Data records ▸
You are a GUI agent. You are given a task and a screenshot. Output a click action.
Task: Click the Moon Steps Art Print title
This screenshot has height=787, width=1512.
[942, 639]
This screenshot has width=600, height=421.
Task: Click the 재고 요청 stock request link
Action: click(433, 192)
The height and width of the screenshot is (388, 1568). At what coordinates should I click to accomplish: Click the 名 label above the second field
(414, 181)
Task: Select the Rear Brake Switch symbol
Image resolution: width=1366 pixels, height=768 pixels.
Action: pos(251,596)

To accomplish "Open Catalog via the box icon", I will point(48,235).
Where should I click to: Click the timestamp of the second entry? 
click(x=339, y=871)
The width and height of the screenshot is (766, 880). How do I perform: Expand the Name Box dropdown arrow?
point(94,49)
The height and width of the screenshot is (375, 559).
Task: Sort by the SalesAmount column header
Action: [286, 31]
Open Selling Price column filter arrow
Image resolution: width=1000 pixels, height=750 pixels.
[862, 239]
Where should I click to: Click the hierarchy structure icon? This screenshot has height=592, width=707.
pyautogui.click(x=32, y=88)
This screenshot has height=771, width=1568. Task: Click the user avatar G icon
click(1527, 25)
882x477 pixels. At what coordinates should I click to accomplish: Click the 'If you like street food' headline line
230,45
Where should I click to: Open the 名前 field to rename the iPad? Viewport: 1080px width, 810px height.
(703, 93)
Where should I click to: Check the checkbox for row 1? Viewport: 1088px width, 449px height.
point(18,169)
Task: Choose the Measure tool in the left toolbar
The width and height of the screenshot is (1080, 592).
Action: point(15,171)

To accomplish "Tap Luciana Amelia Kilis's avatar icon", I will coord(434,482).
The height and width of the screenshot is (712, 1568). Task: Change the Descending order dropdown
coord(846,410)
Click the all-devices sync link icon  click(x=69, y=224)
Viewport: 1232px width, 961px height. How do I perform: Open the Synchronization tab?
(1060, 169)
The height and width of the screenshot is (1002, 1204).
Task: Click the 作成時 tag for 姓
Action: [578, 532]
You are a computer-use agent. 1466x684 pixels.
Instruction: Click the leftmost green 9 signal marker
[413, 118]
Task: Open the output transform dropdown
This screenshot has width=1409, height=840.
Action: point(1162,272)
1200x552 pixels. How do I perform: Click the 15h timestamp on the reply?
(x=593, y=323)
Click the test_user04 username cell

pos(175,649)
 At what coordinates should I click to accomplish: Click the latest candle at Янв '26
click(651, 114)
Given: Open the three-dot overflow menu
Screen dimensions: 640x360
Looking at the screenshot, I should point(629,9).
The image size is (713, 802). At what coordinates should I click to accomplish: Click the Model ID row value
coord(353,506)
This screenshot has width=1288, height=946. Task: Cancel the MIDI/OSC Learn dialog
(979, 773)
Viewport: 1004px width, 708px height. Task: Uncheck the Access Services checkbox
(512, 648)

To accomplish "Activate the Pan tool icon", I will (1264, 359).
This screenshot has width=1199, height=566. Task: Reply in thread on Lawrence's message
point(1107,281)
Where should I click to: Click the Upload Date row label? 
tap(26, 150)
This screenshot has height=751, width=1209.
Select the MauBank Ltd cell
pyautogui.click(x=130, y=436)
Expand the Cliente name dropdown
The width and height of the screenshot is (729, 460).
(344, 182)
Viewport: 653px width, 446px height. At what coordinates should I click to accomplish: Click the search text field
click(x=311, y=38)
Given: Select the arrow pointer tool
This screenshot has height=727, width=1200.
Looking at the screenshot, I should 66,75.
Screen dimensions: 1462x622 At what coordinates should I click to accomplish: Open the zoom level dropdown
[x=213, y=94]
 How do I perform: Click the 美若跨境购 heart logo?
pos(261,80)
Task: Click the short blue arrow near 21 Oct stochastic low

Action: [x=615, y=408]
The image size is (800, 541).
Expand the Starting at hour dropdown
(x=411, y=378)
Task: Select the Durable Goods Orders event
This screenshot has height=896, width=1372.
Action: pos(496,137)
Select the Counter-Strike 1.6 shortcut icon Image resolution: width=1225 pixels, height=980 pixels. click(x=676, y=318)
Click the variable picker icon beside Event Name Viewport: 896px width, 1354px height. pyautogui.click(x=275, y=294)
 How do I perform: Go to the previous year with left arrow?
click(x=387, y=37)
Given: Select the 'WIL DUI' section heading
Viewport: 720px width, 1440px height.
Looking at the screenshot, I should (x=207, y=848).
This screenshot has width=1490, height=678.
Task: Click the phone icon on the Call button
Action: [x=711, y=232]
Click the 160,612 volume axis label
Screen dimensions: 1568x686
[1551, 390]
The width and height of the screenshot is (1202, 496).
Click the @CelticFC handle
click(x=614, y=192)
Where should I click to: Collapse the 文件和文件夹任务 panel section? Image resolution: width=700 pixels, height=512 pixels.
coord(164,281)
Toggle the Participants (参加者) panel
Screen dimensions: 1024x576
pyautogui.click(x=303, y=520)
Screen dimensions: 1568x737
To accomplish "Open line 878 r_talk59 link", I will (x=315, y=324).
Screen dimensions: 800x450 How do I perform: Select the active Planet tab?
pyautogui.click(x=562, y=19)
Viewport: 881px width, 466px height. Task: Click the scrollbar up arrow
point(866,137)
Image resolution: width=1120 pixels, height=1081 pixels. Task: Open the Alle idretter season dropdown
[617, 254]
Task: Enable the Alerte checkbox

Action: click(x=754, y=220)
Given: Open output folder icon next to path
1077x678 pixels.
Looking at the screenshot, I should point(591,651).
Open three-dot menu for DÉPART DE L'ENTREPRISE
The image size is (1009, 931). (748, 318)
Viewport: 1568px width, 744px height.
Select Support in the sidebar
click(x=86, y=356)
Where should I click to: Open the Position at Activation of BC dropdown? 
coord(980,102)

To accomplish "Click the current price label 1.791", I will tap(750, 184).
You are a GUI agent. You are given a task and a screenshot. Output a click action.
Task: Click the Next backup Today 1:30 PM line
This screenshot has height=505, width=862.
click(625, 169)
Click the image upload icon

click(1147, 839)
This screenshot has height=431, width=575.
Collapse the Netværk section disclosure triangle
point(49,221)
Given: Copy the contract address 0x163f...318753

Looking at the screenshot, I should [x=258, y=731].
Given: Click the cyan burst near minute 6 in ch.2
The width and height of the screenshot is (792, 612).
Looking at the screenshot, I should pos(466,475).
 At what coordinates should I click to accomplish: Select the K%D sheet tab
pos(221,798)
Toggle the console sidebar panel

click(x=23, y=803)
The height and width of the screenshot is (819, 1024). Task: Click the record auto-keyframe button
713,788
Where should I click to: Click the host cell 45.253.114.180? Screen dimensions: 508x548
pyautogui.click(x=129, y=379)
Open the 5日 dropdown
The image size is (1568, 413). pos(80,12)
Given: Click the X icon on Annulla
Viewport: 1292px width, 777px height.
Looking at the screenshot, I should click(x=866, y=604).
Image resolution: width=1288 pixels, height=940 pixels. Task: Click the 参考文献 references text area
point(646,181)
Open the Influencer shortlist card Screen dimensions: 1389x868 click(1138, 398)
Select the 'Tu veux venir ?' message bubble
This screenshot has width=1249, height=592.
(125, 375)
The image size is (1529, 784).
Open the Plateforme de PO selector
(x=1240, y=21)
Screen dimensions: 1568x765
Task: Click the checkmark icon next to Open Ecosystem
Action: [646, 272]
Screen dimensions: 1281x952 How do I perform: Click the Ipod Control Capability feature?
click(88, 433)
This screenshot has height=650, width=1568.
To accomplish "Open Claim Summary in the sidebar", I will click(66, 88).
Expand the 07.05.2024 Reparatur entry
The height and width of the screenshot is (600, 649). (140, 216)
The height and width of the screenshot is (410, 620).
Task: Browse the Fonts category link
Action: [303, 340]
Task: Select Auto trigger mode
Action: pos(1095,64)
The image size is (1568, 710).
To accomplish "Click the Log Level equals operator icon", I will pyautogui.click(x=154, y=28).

Directions ▸ Whenever the string "will" shows up in a line above, copy that line.

Answer to the problem ▸
To accomplish "Open Catalog via the box icon", I will point(48,235).
To accomplish "Tap Luciana Amelia Kilis's avatar icon", I will coord(434,482).
To accomplish "Activate the Pan tool icon", I will (1264, 359).
To accomplish "Open line 878 r_talk59 link", I will (x=315, y=324).
To accomplish "Click the current price label 1.791", I will tap(750, 184).
To accomplish "Open Claim Summary in the sidebar", I will click(66, 88).
To accomplish "Click the Log Level equals operator icon", I will pyautogui.click(x=154, y=28).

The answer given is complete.